start

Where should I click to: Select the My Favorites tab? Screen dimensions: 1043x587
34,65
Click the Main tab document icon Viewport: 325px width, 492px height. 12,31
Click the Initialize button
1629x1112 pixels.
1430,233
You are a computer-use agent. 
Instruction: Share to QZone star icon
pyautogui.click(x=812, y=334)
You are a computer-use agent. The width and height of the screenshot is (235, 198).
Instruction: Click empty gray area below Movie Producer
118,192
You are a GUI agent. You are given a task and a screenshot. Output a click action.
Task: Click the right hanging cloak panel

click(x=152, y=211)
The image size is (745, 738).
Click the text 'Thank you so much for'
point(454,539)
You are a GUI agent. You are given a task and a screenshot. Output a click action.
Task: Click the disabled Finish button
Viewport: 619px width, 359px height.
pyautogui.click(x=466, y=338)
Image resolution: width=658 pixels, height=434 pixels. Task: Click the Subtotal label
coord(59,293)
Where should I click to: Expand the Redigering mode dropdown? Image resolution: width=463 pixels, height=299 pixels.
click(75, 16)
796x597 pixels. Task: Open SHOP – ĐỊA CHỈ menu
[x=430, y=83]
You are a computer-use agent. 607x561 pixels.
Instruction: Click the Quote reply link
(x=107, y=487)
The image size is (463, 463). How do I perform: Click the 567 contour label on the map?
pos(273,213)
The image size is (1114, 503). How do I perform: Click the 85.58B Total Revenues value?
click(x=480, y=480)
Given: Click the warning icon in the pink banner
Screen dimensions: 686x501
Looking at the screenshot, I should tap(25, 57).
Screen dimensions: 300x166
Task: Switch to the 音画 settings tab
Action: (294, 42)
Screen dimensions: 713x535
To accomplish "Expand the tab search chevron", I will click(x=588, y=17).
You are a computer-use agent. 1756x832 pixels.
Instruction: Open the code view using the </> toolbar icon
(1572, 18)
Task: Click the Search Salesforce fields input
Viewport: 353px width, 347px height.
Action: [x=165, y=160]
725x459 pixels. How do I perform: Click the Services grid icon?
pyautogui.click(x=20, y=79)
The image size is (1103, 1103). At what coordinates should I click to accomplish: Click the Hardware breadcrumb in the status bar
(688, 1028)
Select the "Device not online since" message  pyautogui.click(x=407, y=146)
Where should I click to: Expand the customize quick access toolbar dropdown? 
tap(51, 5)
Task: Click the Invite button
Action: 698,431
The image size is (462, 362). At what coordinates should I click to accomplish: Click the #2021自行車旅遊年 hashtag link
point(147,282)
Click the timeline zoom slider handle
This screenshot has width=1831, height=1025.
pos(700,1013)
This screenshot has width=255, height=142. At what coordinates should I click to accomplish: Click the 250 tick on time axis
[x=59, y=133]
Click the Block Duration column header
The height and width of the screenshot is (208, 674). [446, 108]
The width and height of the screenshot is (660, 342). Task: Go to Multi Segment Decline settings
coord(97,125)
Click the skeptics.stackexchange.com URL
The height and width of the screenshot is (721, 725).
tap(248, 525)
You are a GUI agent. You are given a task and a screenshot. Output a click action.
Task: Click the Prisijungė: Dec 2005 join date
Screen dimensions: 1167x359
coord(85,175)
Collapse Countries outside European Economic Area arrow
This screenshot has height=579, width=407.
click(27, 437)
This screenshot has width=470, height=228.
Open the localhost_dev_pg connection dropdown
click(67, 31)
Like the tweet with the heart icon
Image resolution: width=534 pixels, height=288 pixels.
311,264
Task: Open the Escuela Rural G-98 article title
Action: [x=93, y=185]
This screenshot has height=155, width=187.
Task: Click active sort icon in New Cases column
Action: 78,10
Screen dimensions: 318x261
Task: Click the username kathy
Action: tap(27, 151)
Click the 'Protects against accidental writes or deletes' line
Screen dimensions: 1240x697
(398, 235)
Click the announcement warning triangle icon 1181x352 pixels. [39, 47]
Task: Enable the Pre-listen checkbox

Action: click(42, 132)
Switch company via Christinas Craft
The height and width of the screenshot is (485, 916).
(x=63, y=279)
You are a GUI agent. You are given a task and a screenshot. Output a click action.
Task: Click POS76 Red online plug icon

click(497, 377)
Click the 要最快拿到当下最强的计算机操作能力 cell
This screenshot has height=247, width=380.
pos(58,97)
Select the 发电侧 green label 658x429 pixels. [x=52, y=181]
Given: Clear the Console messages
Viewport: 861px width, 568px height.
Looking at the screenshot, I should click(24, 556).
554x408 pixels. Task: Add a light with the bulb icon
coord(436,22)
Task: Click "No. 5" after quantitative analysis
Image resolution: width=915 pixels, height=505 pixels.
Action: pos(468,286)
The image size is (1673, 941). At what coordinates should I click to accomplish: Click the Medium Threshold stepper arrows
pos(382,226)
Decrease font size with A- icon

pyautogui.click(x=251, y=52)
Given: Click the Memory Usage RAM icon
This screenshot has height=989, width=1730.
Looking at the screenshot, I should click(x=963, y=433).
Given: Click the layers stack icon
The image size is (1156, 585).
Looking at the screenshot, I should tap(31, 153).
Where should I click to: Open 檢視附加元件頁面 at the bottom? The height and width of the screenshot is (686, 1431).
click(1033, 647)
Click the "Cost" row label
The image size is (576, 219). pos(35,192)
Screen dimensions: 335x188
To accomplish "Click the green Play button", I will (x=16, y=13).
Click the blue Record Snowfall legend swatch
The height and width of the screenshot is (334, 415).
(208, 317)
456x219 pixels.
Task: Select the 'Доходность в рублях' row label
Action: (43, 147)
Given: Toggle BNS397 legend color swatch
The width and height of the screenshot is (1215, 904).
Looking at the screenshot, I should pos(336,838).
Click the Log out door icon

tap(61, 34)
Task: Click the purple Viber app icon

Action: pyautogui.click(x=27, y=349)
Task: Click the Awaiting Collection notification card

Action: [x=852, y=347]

end

• [GOAL]: Render the lines from the line with "You are a computer-use agent. 607x561 pixels." to the line with "click(x=480, y=480)" as a Markdown table with the columns Row and Item line, giving each line a row number and omitting blank lines.

• [EXERCISE SOLUTION]:
| Row | Item line |
|---|---|
| 1 | You are a computer-use agent. 607x561 pixels. |
| 2 | Instruction: Click the Quote reply link |
| 3 | (x=107, y=487) |
| 4 | The image size is (463, 463). How do I perform: Click the 567 contour label on the map? |
| 5 | pos(273,213) |
| 6 | The image size is (1114, 503). How do I perform: Click the 85.58B Total Revenues value? |
| 7 | click(x=480, y=480) |